From what I’ve read, ADHD has a strong genetic component—and this makes me laugh. God has a sense of humor giving us a child who can't/won't stay on track because we are seriously anal retentive parents. In school, I worked hard, did well, and was always on top of things. I was the annoying nerd who finished her papers the day before they were due. My husband, who grew up around the world attending various types of schools, struggled in college but earned an engineering degree. He has amazing organizational skills, is more attentive to detail than Martha Stewart, and multi-tasks like nobody’s business.
No surprise then that we have been meticulous parents, trying to do everything right. I charted everything I ate during pregnancy, nursed my son until he was over a year old, took classes in child development, fed him organic food, taught him to love books, provided a life completely free of TV or computer games, and waited until he turned six to send him to kindergarten.

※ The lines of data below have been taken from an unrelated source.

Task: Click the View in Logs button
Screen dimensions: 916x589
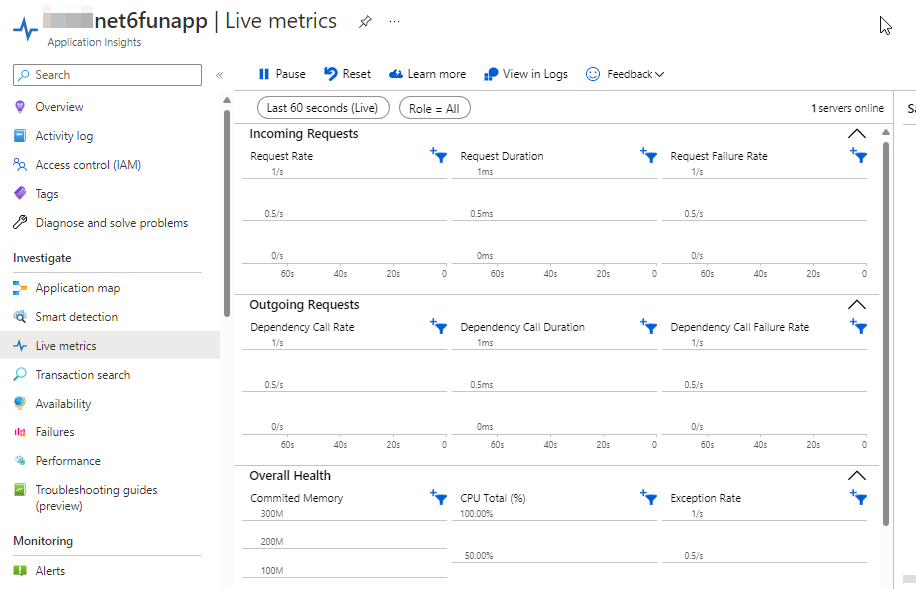Action: [x=526, y=74]
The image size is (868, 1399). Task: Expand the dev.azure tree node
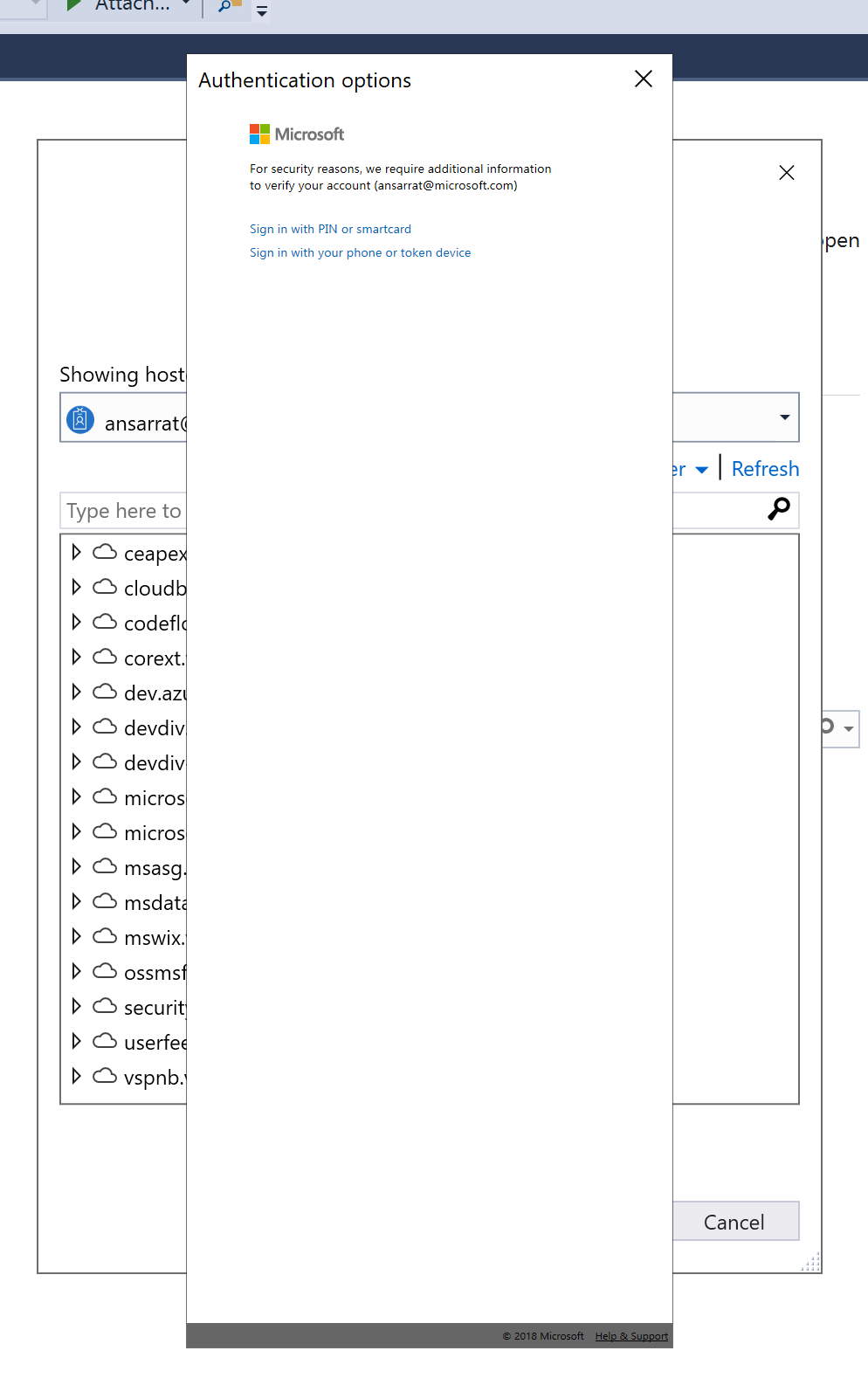[x=76, y=691]
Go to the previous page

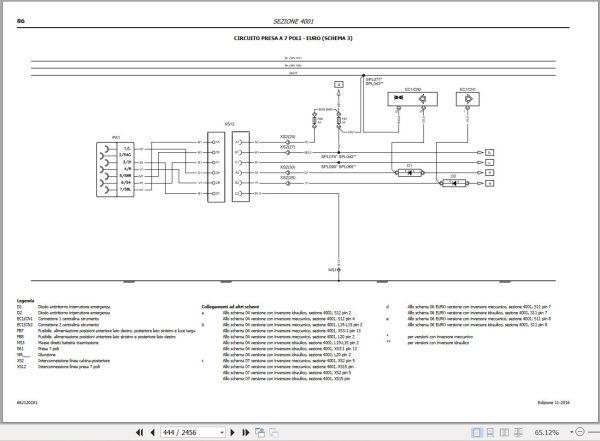pos(152,433)
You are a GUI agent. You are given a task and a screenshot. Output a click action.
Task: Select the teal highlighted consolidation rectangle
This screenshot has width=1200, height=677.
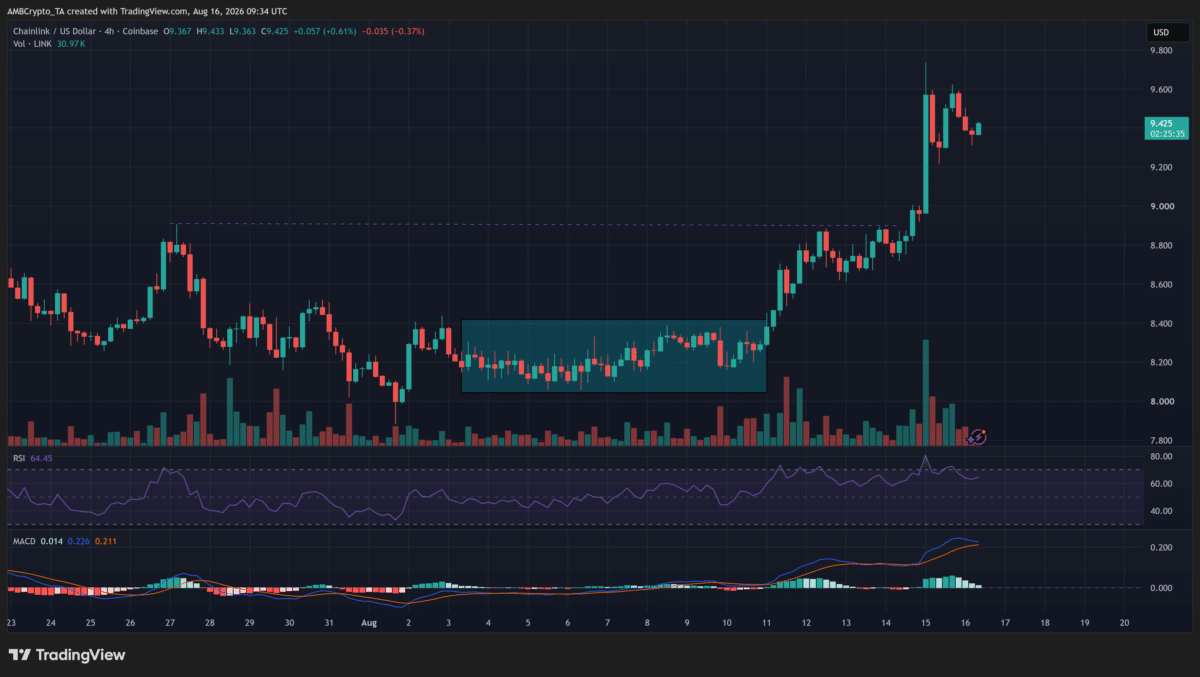pyautogui.click(x=613, y=356)
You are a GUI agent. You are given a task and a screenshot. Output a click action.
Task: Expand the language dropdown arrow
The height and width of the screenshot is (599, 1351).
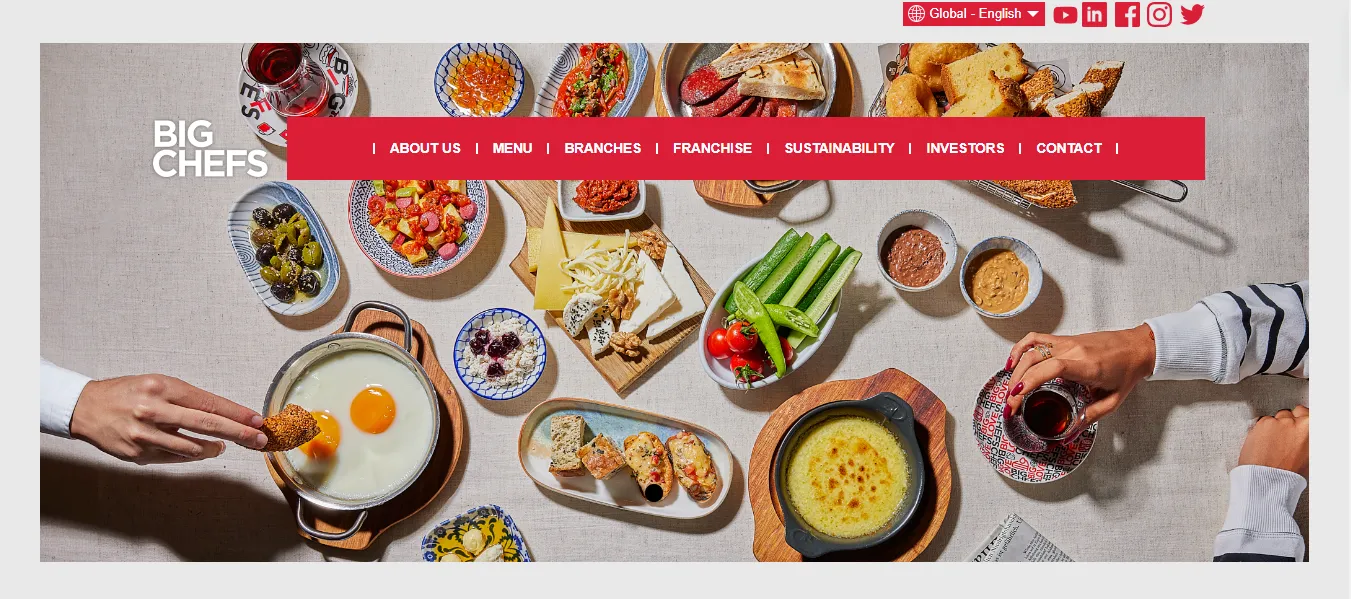coord(1033,14)
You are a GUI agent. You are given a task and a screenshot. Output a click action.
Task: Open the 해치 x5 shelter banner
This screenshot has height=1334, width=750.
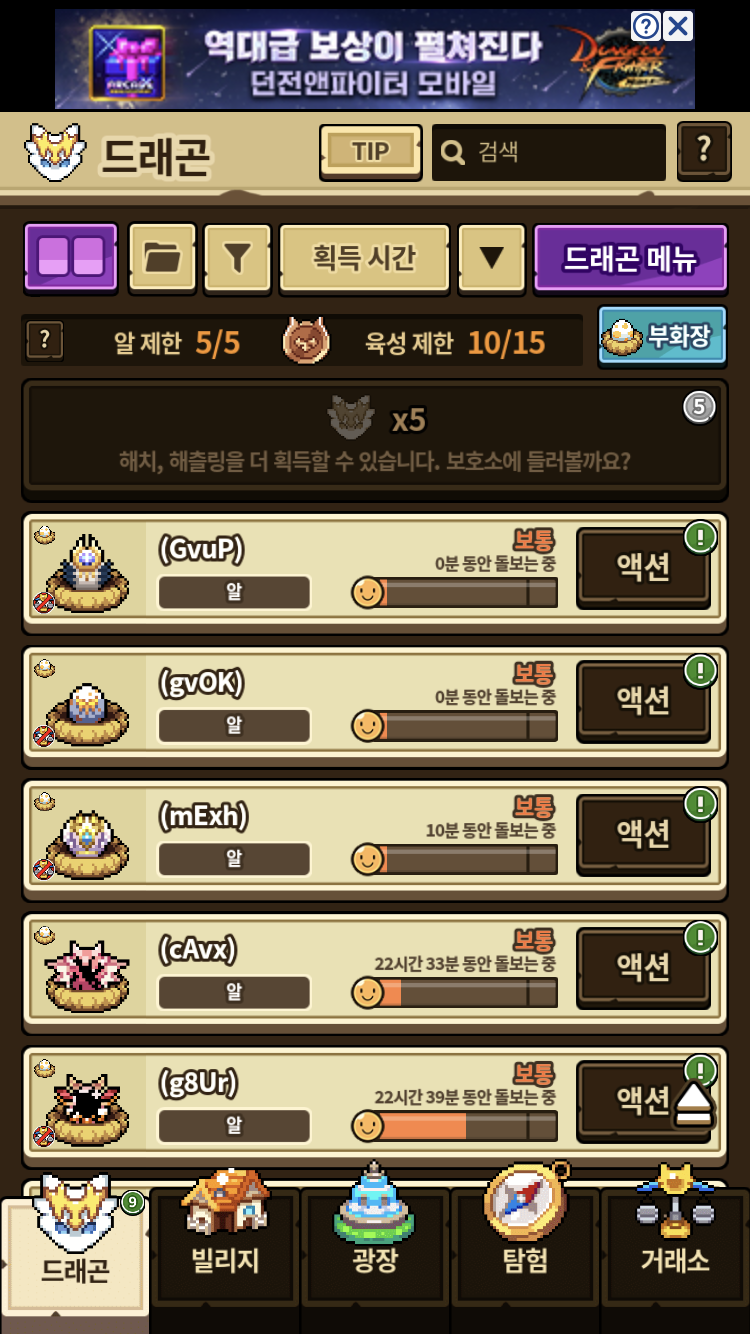click(374, 438)
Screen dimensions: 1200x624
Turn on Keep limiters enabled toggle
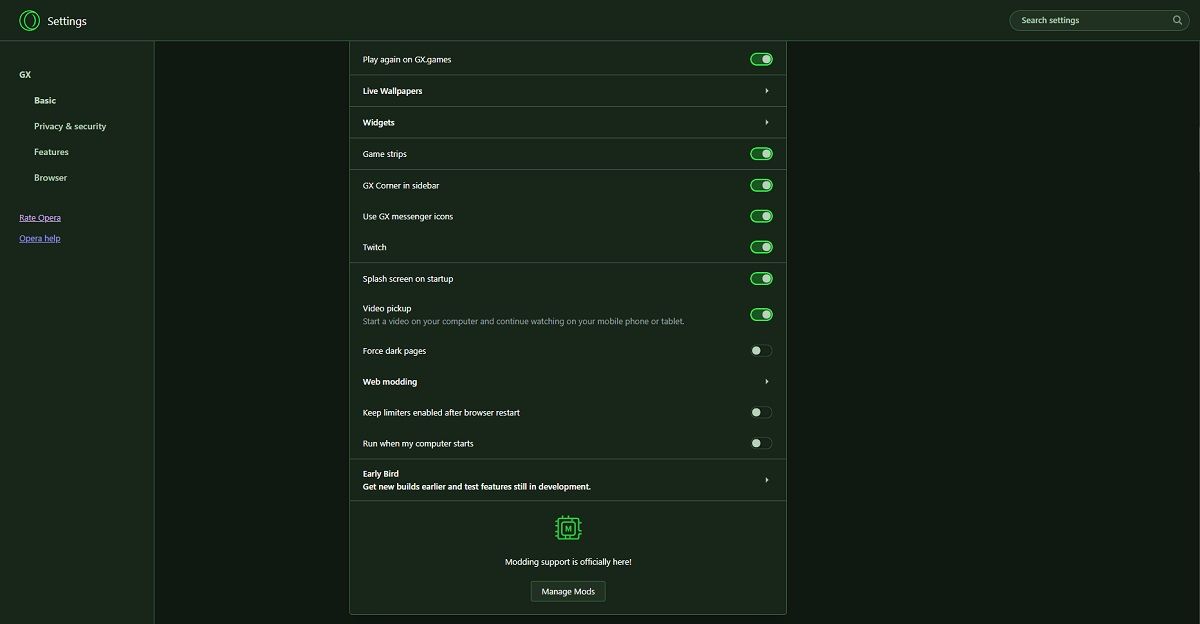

While there were occasional rough patches in school, none were long or alarming. Quiet and well behaved, my son normally operated under the teacher’s radar. He went to a private school that was very structured and traditional. But in fourth grade, his first full school year here in Belgium, he started to slide. His grades fell even as his reading scores put him on the high school level. The gap between his report card grades and his standardized test scores widened. His desk was immediately recognizable in the classroom because it was a MESS. I wondered what was going on: Was it the overcrowded classroom? His instructor’s teaching style? Laziness? Lack of maturity? The more dynamic and less structured school environment?
Whatever the cause of last year’s difficulties, I can’t deny that even with a different teacher and different classroom, we’re worse off than ever before. Sure he is smart, intuitive and creative, but apparently he cannot or will not keep up with his classmates. Day after day after day, he fails to record his assignments, bring home what he needs, or explain what he did in class. Homework normally takes hours—partly because he’s protesting having to do it, partly because everything he was supposed to complete in class comes home with him too.
His teacher tells me he is not disruptive but spends his time daydreaming or reading during class. When I question him about it, sometimes he says he’s bored in school and “there’s too much talking and not enough doing,” sometimes he says he just can’t concentrate, sometimes he tells me what he’s taught is “pointless” or “baby stuff” he knows already (though he doesn’t demonstrate he knows it), sometimes he's distracted by a book he’s reading or game he’s been playing and can’t get it out of his mind and focus on the task at hand.
What I can’t get out of my mind is that no matter how smart and creative you are, no matter what path you choose to follow, you have to be able to stay on task and manage your life to survive. Maybe he’s not ADHD, maybe he has some other problem. Maybe, God help us, he’s just hormonal. It would be nice to know.